Part of providing equitable commercial growth and quality job creation is building out more commercial space throughout the five boroughs, said Torres-Springer. According to a new NYCEDC market analysis announced at the forum, the agency found an estimated demand for 60 million sq. ft. of office space over the next 10 years.
A recent report from the New Building Congress estimates that office development will account for about 40 percent of non-residential construction spending this year. The Building Congress also forecasts non-residential construction to reach $11.6 billion in 2015 — a $1.7 billion increase from last year — and jump to $15 million in 2016.
“Fundamentally, this is about growing the capacity of our city to continue to attract and retain the businesses that create the kind of jobs for people across the economic spectrum,” she said.
Commercial developments are in the works near Hudson Yards and Grand Central Station to pump up office density, Torres-Springer said. She also announced at the forum NYCEDC plans for a new tech hub in Union Square where the old P.C. Richards’ store sits to meet the increasing demand for office space from New York’s bustling tech sector, which boosts 300,000 jobs in the city and is expected to grow by over 100,000 next year.
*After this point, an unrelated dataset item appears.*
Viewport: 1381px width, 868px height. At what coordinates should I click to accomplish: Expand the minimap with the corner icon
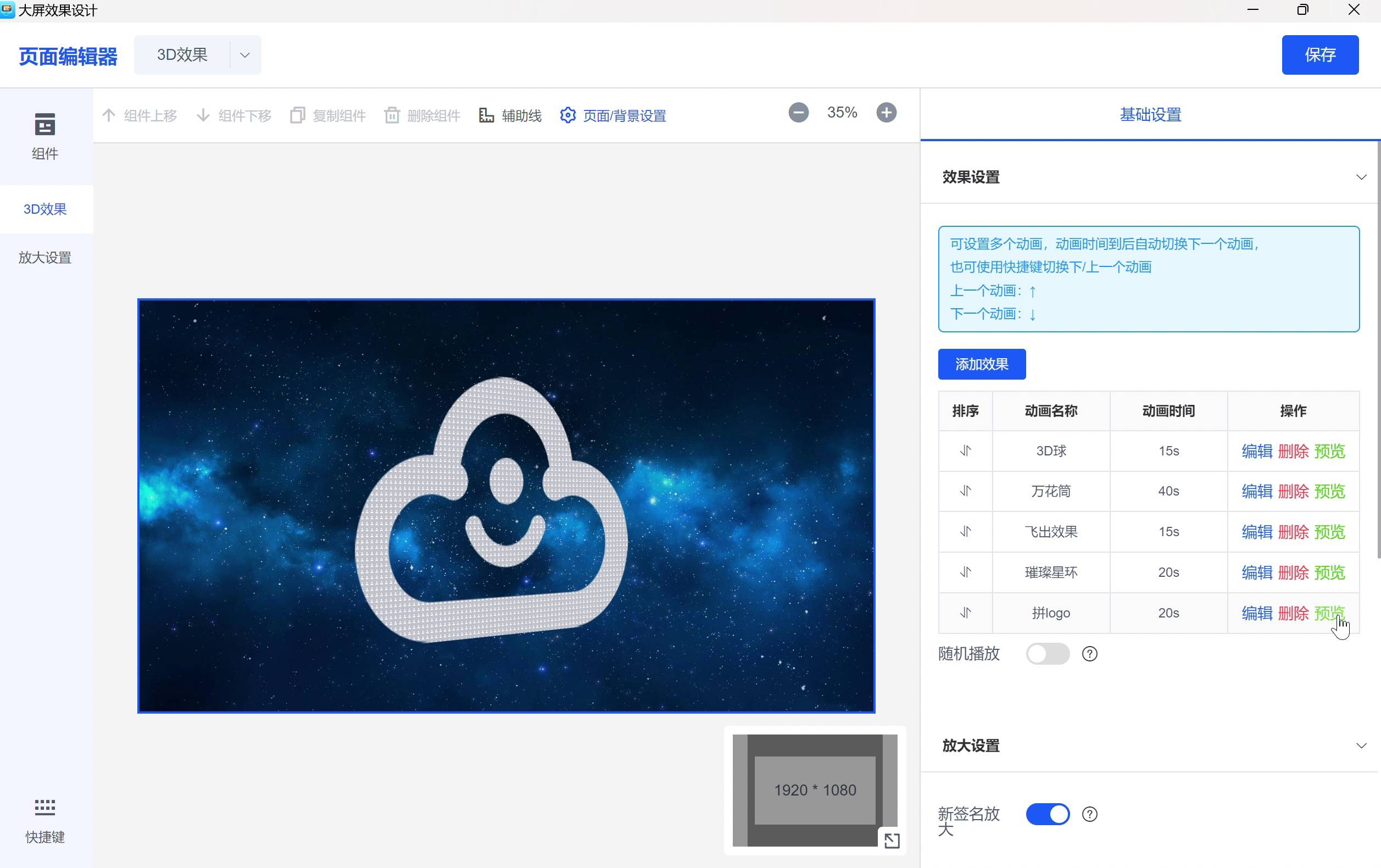pyautogui.click(x=891, y=841)
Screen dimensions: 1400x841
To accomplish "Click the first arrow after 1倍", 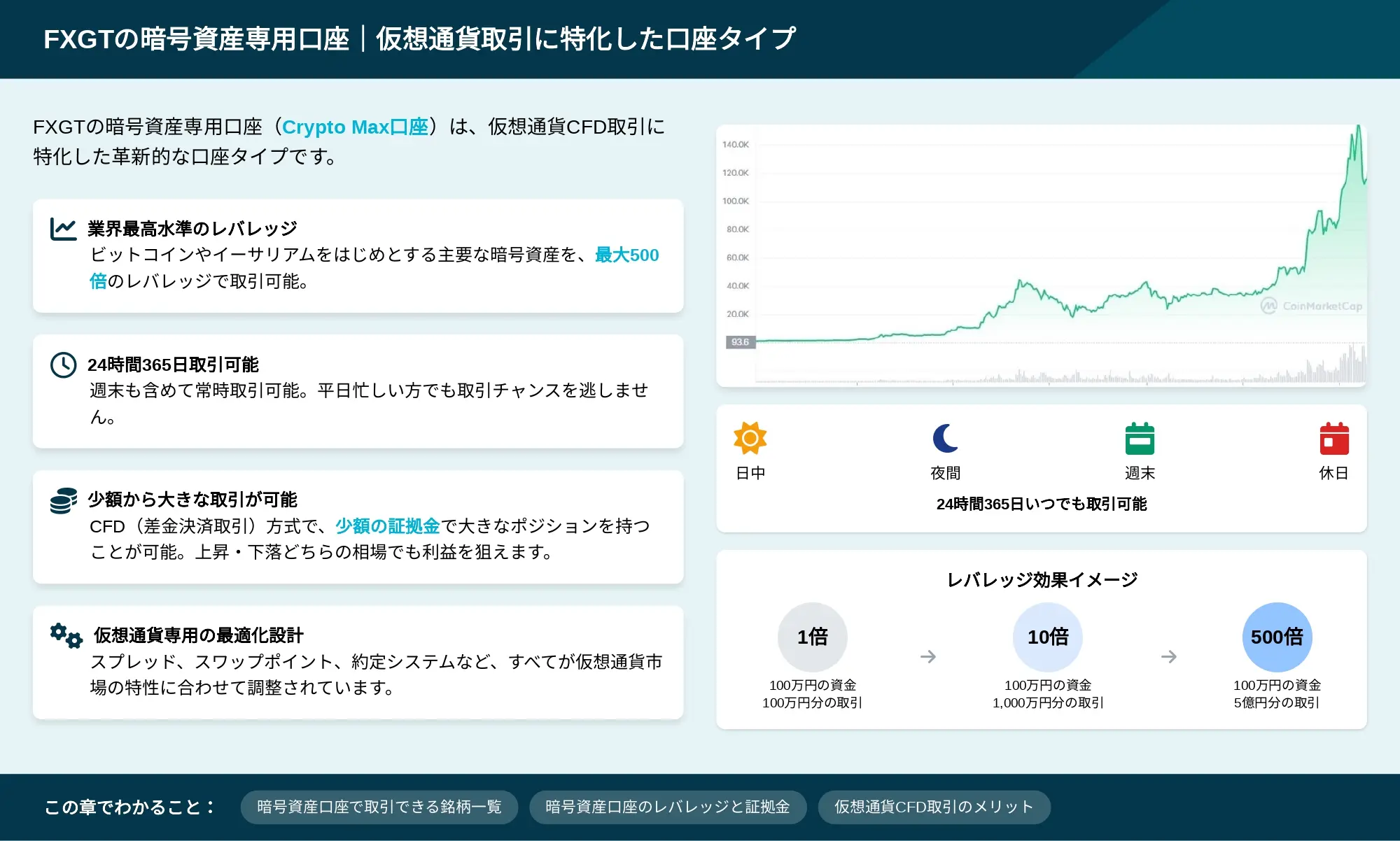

The city also announced two days before the forum a new industrial action plan established a $150 million Industrial Development Fund to invest in building traditional and advanced manufacturing firms — some of which will have a presence at the South Brooklyn Marine Terminal. Torres-Springer said that 55,000 sq. ft. of industrial space at Brooklyn Army Terminal will also “house New York City’s next great hub for manufacturing.”
“Industrial manufacturing sectors are very critical,” she said. “It doesn’t just help sustain middle class, also closes loop on innovation.”
Investing in the city’s industrial manufacturing sector can also spur affordable housing creation around developing sites, which would help curb resident displacement, Association for Neighborhood & Housing Development spokeswomen Emily Goldstein said in a statement. Workers of all skill levels and economic backgrounds will have access to “family-supporting jobs” that allow them to maintain their home.
“The City’s industrial policy proposal, with its inclusion of zoning changes and city investments to support this sector, is laying the groundwork for real equitable economic development,” said Goldstein in a statement.